ミシュランガイドには「日本料理」「フランス料理」「ステーキハウス」などと並んで、革新的な料理を指す「イノベーティブ」というカテゴリーがある。門上さんは「粉もんがミシュランの星を取るかどうかは、革新的な店が出てくるか否かにかかっているのではないか。たとえば独創的なお好み焼きの店が現れたりしたら、『イノベーティブ』なお好み焼きとして評価されるかもしれない」と指摘する。
同様に、「マカオで小籠包の店が選ばれたりしており、ミシュランガイドの対象が変わってきている気配を感じる。いつかそのうち、粉もんも選ばれるかもしれない」と予想するのは、日本コナモン協会会長の熊谷真菜さん(51)。大学の卒業論文のテーマにたこ焼きを選び、その後も数々のたこ焼き、お好み焼きを食べ続けてきた粉もん文化研究の第一人者だ。

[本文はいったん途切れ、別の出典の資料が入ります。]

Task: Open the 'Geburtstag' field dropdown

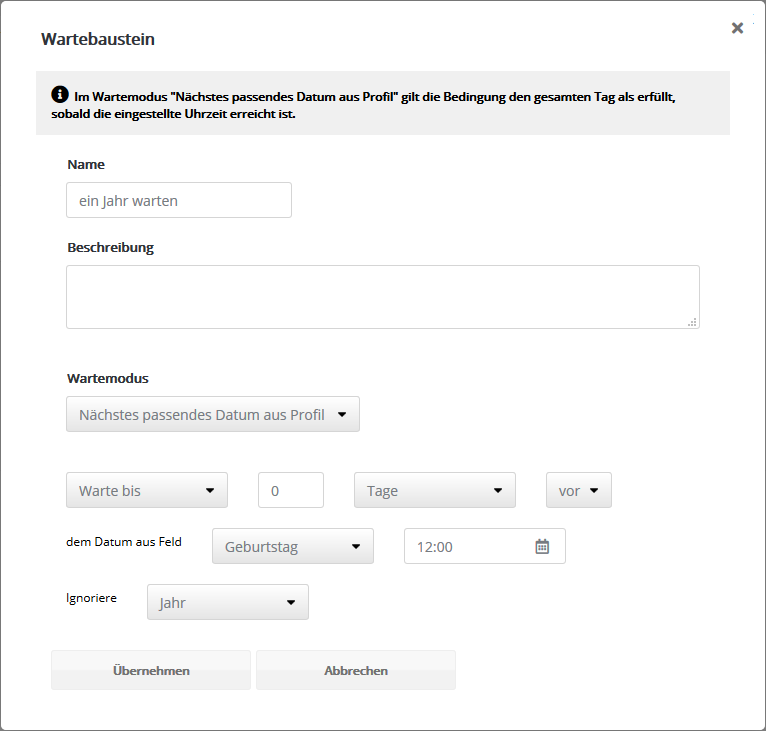Action: coord(292,547)
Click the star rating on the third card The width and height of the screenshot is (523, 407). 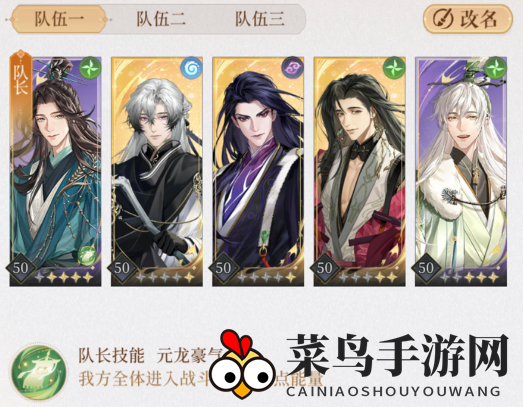tap(266, 277)
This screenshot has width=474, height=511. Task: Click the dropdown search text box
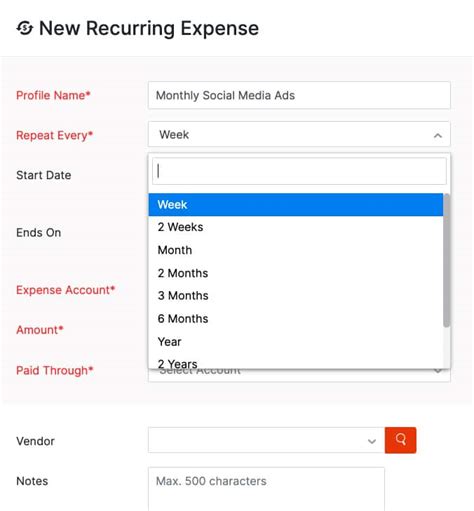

ただ、「もし1店だけ選ばれたとして、その店が大阪のみんなが『この店こそ入るべきだ』と思うような店なのかどうかは分からない。私はいいと思った店はすべて紹介したいという立場なので、それについて取材に答えるのはつらいことかもしれない」と“粉もん愛”ゆえの複雑な心境を明かした。